* What is required
Repeat the whole listing exactly, leaving nothing out.

Source material below:

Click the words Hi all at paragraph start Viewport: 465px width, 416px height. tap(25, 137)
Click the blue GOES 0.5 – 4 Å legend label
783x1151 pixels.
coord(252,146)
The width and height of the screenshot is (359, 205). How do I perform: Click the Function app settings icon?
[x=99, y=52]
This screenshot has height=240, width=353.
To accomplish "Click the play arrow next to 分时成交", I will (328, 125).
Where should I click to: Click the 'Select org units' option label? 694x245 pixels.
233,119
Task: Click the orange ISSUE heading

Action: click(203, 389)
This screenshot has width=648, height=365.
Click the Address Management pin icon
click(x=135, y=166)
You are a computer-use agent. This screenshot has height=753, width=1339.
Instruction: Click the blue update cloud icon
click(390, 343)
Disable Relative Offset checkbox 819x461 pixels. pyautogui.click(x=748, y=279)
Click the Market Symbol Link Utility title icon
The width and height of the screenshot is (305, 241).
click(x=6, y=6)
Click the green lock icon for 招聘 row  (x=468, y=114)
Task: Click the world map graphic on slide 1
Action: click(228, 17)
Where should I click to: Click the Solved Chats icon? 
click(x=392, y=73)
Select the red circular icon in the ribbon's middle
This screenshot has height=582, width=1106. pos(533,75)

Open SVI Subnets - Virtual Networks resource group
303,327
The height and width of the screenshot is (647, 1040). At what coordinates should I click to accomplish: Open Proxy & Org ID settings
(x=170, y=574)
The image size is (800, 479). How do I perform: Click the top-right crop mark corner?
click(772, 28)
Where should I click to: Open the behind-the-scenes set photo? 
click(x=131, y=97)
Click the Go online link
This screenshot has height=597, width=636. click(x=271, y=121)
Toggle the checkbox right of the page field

End of Source material.

* Solution
Click the words Hi all at paragraph start Viewport: 465px width, 416px height. tap(25, 137)
Click the blue GOES 0.5 – 4 Å legend label
783x1151 pixels.
coord(252,146)
The width and height of the screenshot is (359, 205). How do I perform: Click the Function app settings icon?
[x=99, y=52]
This screenshot has height=240, width=353.
To accomplish "Click the play arrow next to 分时成交", I will (328, 125).
Where should I click to: Click the 'Select org units' option label? 694x245 pixels.
233,119
Task: Click the orange ISSUE heading

Action: click(203, 389)
This screenshot has width=648, height=365.
Click the Address Management pin icon
click(x=135, y=166)
You are a computer-use agent. This screenshot has height=753, width=1339.
Instruction: Click the blue update cloud icon
click(390, 343)
Disable Relative Offset checkbox 819x461 pixels. pyautogui.click(x=748, y=279)
Click the Market Symbol Link Utility title icon
The width and height of the screenshot is (305, 241).
click(x=6, y=6)
Click the green lock icon for 招聘 row  (x=468, y=114)
Task: Click the world map graphic on slide 1
Action: click(228, 17)
Where should I click to: Click the Solved Chats icon? 
click(x=392, y=73)
Select the red circular icon in the ribbon's middle
This screenshot has height=582, width=1106. pos(533,75)

Open SVI Subnets - Virtual Networks resource group
303,327
The height and width of the screenshot is (647, 1040). At what coordinates should I click to accomplish: Open Proxy & Org ID settings
(x=170, y=574)
The image size is (800, 479). How do I perform: Click the top-right crop mark corner?
click(772, 28)
Where should I click to: Open the behind-the-scenes set photo? 
click(x=131, y=97)
Click the Go online link
This screenshot has height=597, width=636. click(x=271, y=121)
Toggle the checkbox right of the page field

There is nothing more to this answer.